» **Instrucciones**
A: Reproduce al pie de la letra el fragmento seleccionado, comenzando en "La madre comprendió" y terminando en "frágil y quebradizo.".
B: Según el fragmento seleccionado, ¿dónde corría a ocultarse Roland cuando la lluvia llegaba con truenos y relámpagos?

» **Fragmento seleccionado**

----------------

Pero las cosas no eran tan simples. Poco a poco, el niño comenzaba a padecer frecuentes raptos de emotividad que, invariablemente, terminarán arrojándolo a los brazos de su madre. Desbordado por la sugestión, terminó por imaginar que, en verdad, la ausencia de ese hombre ⎼eclipsado en aquella gélida fotografía⎼ lo lastimaba. Y lloraba a cántaros; sobre todo cuando la lluvia aparecía alardeando con sus truenos y sus relámpagos. En ese momento sus miedos se redoblaban y corría a ocultarse en el armario o bajo la cama. De hecho, pasó su infancia abrumado por varias cosas: el ladrido de los perros, el rugido de las olas y los fines de semana, “un espacio de horas huecas”, que no sabía cómo llenar. Pero, más que todo, le horrorizaba la ausencia de un padre, o mejor: de ese hombre en el retrato. Y nunca se le quitó ese dolor. Toda su vida, Roland sintió esa orfandad como una herida abierta.
La madre comprendió que tenía —o mejor: había fabricado⎼ a un niño apocado y no dudó en volcar sobre él todas sus atenciones. Pero más que cuidarlo, lo acechaba y oprimía. A todas partes lo conducía de la mano y, prácticamente, no había día en que no le aconsejara evitar el trato con los chicos rudos. Le advertía que no se mezclara en problemas ni buscara “aventuras estúpidas” fuera de casa. Y que por favor, le aconsejaba, fuera “un niño juicioso”, que fuera “un buen hijo”. La lección materna se apoyaba en un argumento tan burdo como inapelable: el mundo rezumaba perfidias. Pero semejante admonición no debe sorprender. Se trataba de un comportamiento habitual entre puritanos. Y la madre de Roland lo era: una severa calvinista que, anquilosada en la doctrina de los hugonotes, inoculaba sobre su vástago la idea de que no era más que un ser frágil y quebradizo.

----------------

» **Datos disponibles**
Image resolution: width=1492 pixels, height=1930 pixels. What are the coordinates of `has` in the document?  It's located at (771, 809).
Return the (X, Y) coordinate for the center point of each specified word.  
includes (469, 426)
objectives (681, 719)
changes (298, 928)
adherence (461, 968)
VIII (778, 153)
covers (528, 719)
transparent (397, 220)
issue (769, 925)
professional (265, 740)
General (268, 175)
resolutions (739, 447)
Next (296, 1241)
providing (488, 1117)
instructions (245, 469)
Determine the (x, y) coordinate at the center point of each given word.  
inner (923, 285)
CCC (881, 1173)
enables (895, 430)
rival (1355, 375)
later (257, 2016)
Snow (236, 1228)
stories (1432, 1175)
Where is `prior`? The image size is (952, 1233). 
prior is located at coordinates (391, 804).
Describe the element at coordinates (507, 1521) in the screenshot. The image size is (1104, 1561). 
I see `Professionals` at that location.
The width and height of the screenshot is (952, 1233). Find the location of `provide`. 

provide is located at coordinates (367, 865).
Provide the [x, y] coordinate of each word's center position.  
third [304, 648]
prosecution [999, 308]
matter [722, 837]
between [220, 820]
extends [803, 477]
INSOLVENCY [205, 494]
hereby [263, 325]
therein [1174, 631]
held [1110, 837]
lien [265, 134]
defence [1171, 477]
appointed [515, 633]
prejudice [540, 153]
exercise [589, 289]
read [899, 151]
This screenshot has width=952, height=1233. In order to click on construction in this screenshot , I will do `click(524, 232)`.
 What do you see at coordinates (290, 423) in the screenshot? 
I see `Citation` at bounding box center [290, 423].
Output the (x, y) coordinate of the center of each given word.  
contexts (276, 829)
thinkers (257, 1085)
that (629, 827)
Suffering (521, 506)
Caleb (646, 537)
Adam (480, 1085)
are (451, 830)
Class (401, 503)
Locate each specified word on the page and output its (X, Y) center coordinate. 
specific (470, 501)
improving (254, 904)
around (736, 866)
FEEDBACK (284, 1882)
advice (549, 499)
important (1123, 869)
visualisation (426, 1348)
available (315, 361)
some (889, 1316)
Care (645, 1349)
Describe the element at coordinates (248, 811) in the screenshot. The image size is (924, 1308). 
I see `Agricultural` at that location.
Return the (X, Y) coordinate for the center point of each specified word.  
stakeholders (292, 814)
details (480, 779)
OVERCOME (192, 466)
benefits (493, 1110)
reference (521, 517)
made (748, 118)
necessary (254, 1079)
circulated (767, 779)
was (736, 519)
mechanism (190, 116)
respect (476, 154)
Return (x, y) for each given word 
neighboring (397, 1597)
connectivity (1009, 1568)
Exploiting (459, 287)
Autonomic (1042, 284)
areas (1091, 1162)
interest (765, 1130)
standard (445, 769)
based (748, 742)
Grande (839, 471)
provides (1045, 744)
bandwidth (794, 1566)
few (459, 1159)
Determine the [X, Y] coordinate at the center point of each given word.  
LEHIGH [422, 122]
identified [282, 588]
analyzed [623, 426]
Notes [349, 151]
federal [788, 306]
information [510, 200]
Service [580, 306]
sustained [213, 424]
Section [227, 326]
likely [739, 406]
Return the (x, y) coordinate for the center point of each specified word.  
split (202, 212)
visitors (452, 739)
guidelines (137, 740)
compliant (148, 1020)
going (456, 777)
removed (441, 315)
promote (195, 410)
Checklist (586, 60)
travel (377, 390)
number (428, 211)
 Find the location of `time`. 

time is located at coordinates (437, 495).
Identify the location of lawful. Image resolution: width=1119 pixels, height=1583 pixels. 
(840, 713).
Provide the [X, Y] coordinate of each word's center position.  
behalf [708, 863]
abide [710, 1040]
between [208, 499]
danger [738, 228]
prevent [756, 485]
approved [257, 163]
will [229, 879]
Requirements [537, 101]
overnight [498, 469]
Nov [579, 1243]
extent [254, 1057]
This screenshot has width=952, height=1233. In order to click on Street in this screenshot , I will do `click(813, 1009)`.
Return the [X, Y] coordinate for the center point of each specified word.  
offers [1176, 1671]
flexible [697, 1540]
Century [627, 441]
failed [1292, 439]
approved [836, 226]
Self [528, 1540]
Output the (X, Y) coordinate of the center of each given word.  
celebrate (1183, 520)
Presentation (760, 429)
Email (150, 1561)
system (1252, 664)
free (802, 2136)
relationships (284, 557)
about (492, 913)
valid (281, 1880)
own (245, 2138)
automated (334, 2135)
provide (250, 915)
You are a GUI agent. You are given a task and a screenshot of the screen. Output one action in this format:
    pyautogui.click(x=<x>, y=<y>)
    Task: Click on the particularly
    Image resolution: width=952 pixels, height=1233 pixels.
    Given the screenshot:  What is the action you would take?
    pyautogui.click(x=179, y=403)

----------------

» **Respuestas**
A:
La madre comprendió que tenía —o mejor: había fabricado⎼ a un niño apocado y no dudó en volcar sobre él todas sus atenciones. Pero más que cuidarlo, lo acechaba y oprimía. A todas partes lo conducía de la mano y, prácticamente, no había día en que no le aconsejara evitar el trato con los chicos rudos. Le advertía que no se mezclara en problemas ni buscara “aventuras estúpidas” fuera de casa. Y que por favor, le aconsejaba, fuera “un niño juicioso”, que fuera “un buen hijo”. La lección materna se apoyaba en un argumento tan burdo como inapelable: el mundo rezumaba perfidias. Pero semejante admonición no debe sorprender. Se trataba de un comportamiento habitual entre puritanos. Y la madre de Roland lo era: una severa calvinista que, anquilosada en la doctrina de los hugonotes, inoculaba sobre su vástago la idea de que no era más que un ser frágil y quebradizo.

B: En el armario o bajo la cama.